The assigned ratings take into account CBM’s stable profitability margins, wherein variation in raw material prices - which mainly includes HDPE - and exchange rate parity, is passed on to the client. Accordingly, CBM’s gross margins have remained stable. The Company is a major supplier of ‘lube oil’ containers for 3 oil marketing Companies, as a result of which, the Company’s top line depicts concentration risk. However, comfort is derived from long standing business relationships with the major clients as either the sole supplier or the major supplier (80-90%).

As of Jun’19, CBM’s gearing (inclusive of operating lease) stood at 1.7x. However it is pertinent to mention that majority (75%) of the debt represents short term running finance lines and these are fully matched by stock and trade debts. The remaining debt includes a mix of off-balance sheet operating lease (13%) and on-balance sheet finance lease (11%). Going forward, the gearing is projected to rise to 1.9x and then fall as the debt is paid off.

CBM’s liquidity is constrained by the tax regime applicable on the Company, which impacts its cash flow availability for debt servicing. Nevertheless it is considered adequate. The ratings remain dependent on continuity of long term contracts with major clientele, strengthening of cash flows, and maintenance of leveraging in accordance with projections.

For further information on this rating announcement, please contact the undersigned (Ext: 201) or Ms. Muniba Khan (Ext: 214) at 021-35311861-71 or fax to 021-35311872-3.


Javed Callea
Advisor

Applicable Rating Criteria: Corporates (May 2016)

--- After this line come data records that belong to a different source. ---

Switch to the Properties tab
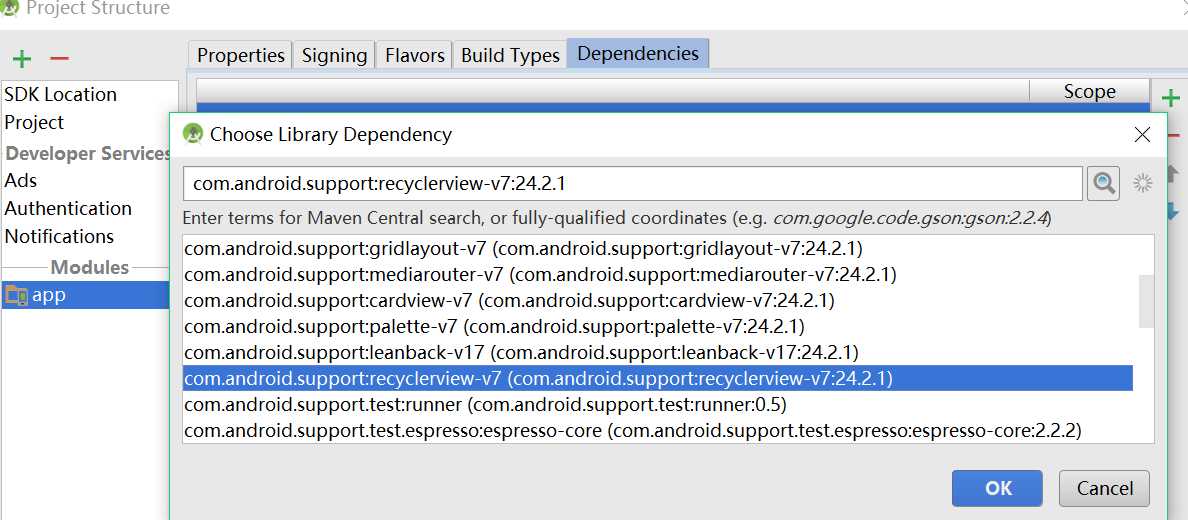 click(x=241, y=55)
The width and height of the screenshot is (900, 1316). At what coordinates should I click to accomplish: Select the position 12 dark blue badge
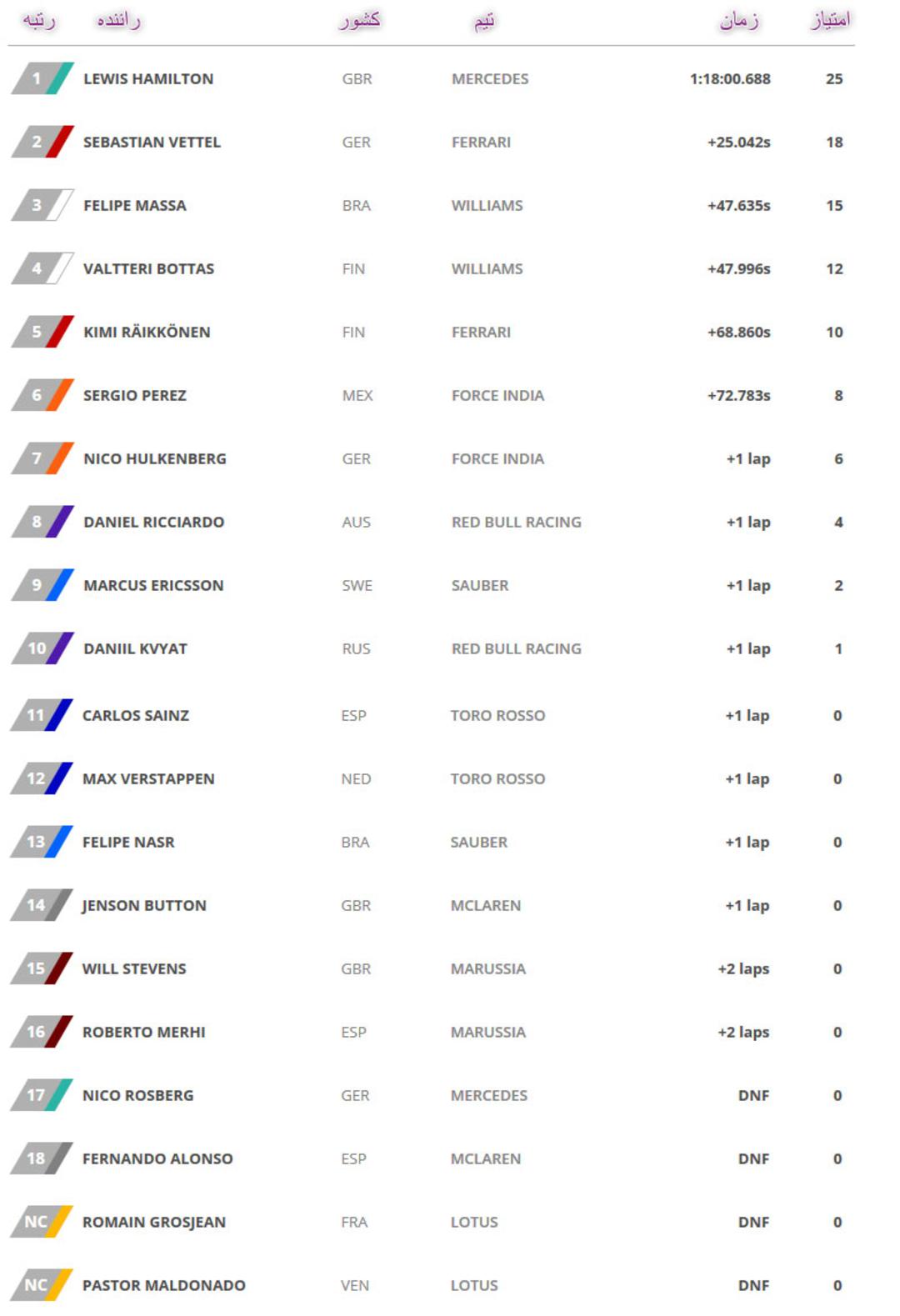pyautogui.click(x=42, y=778)

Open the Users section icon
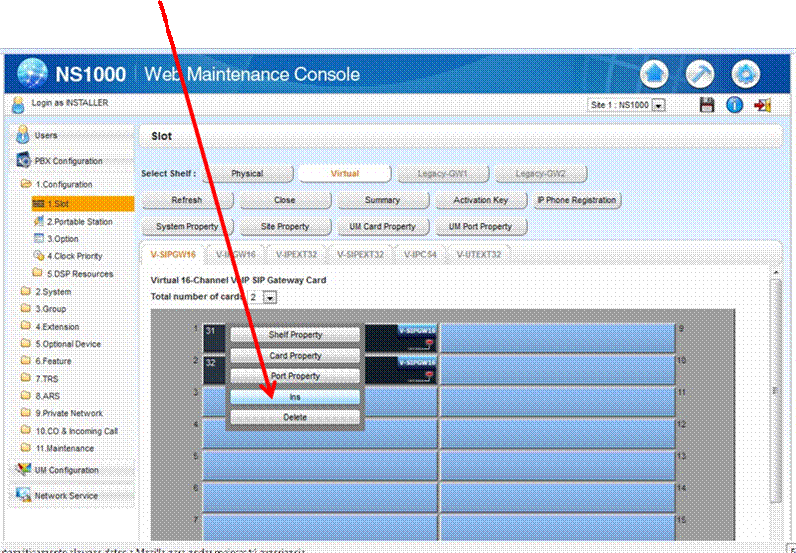coord(23,136)
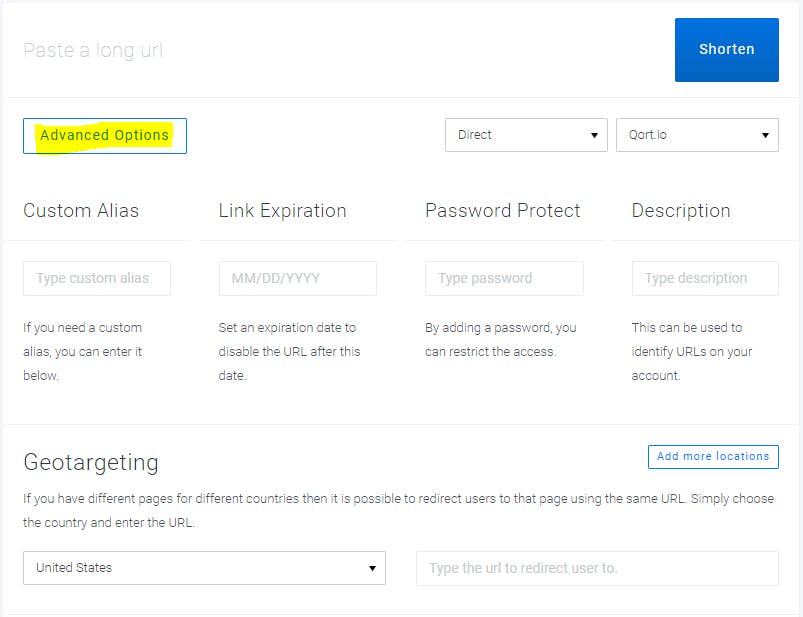Viewport: 803px width, 617px height.
Task: Focus the geotargeting redirect URL field
Action: 597,568
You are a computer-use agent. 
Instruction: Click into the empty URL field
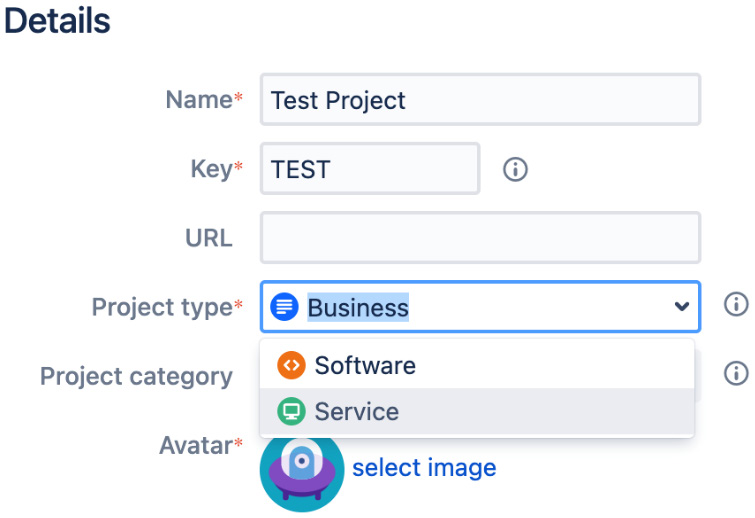(x=480, y=238)
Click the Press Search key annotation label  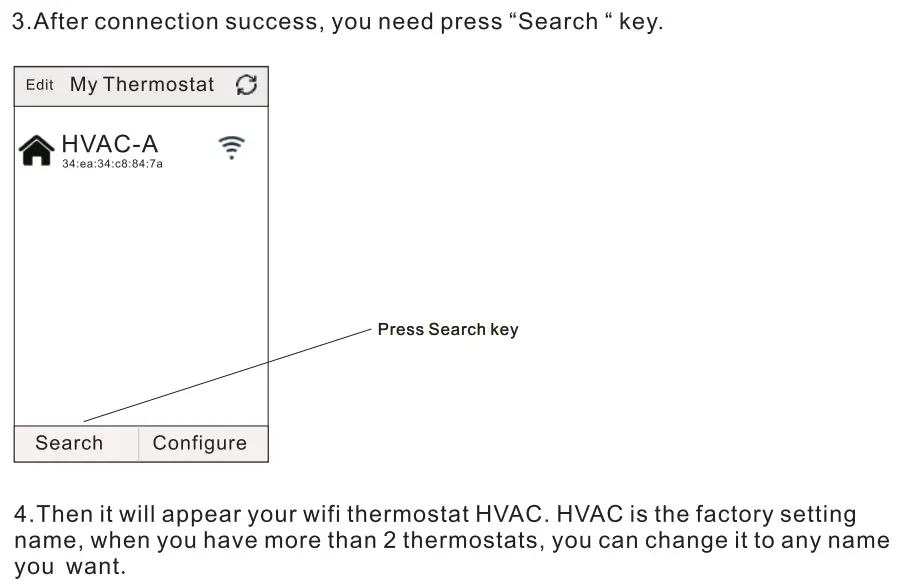[x=447, y=329]
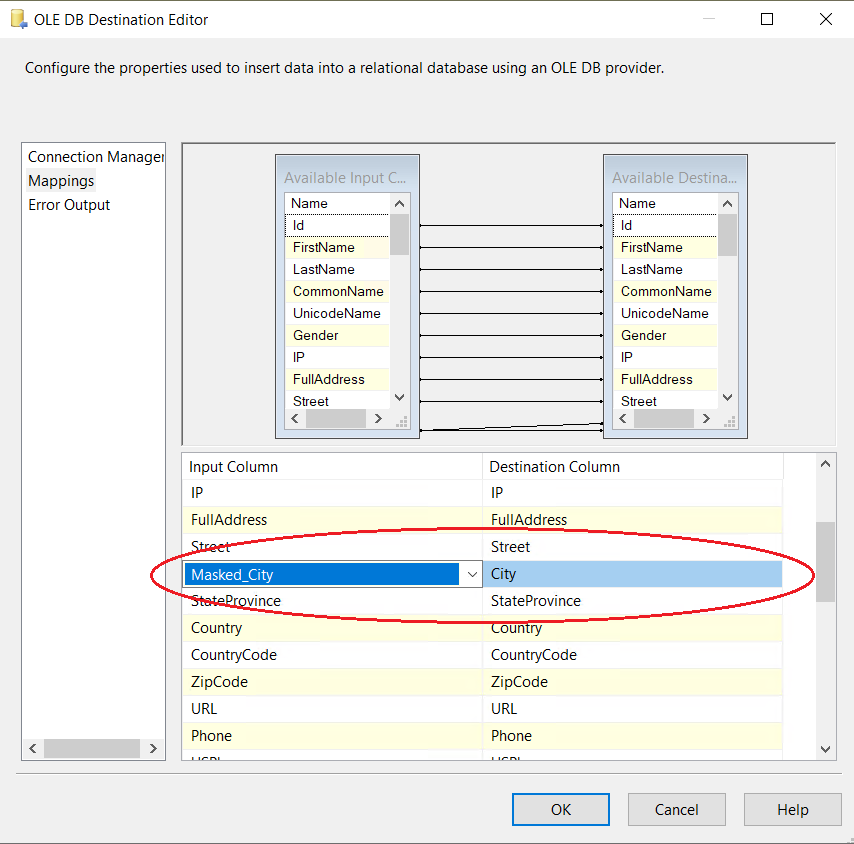This screenshot has width=854, height=844.
Task: Switch to the Error Output page
Action: [69, 205]
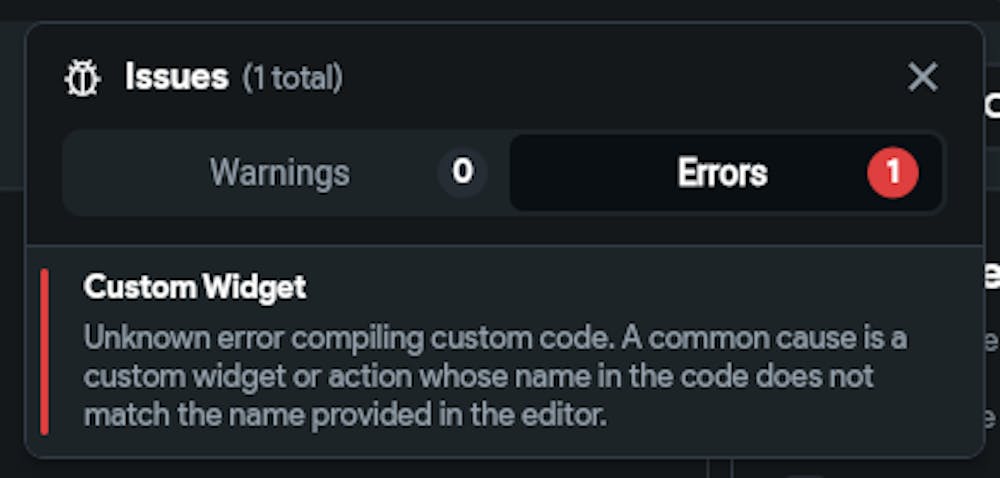Click the word 'Errors' in the tab switcher

click(x=722, y=173)
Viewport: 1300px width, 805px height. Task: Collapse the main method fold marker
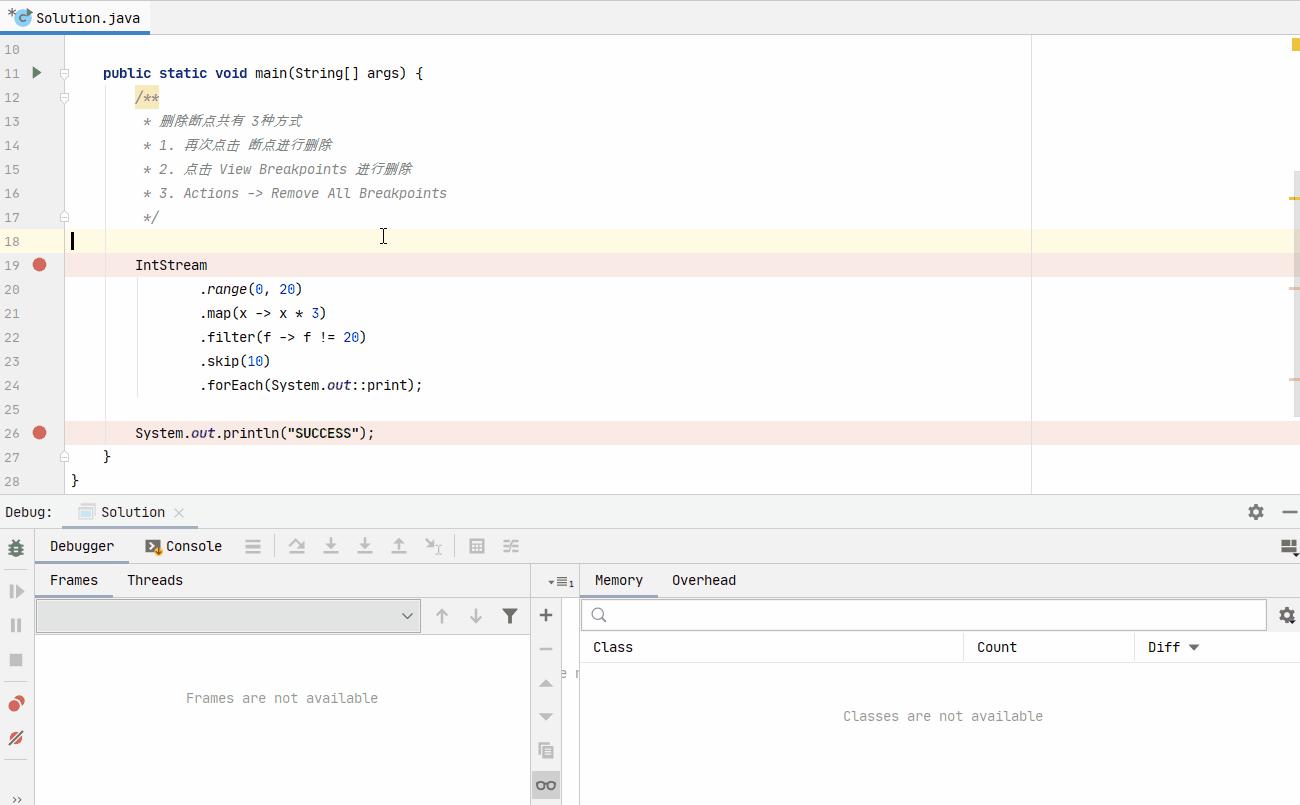click(x=64, y=73)
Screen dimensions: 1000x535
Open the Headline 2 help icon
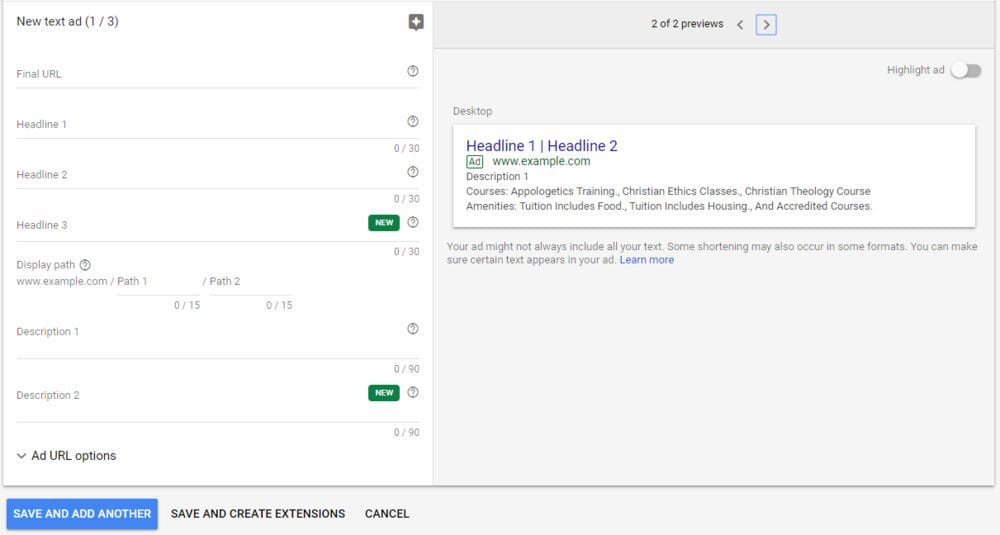pos(413,172)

________________________________________________________________________________________________________________________________
Information herein was obtained from sources believed to be accurate and reliable; however, VIS Credit Rating Company Limited (VIS) does not guarantee the accuracy, adequacy or completeness of any information and is not responsible for any errors or omissions or for the results obtained from the use of such information.VIS , the analysts involved in the rating process and members of its rating committee do not have any conflict of interest relating to the rating(s)/ranking(s) mentioned in this report.VIS is not an NRSRO and its credit ratings are not NRSRO credit ratings.VIS is paid a fee for most rating assignments. This rating/ranking is an opinion and is not a recommendation to buy or sell any securities. Copyright 2019 VIS Credit Rating Company Limited . All rights reserved. Contents may be used by news media with credit to VIS .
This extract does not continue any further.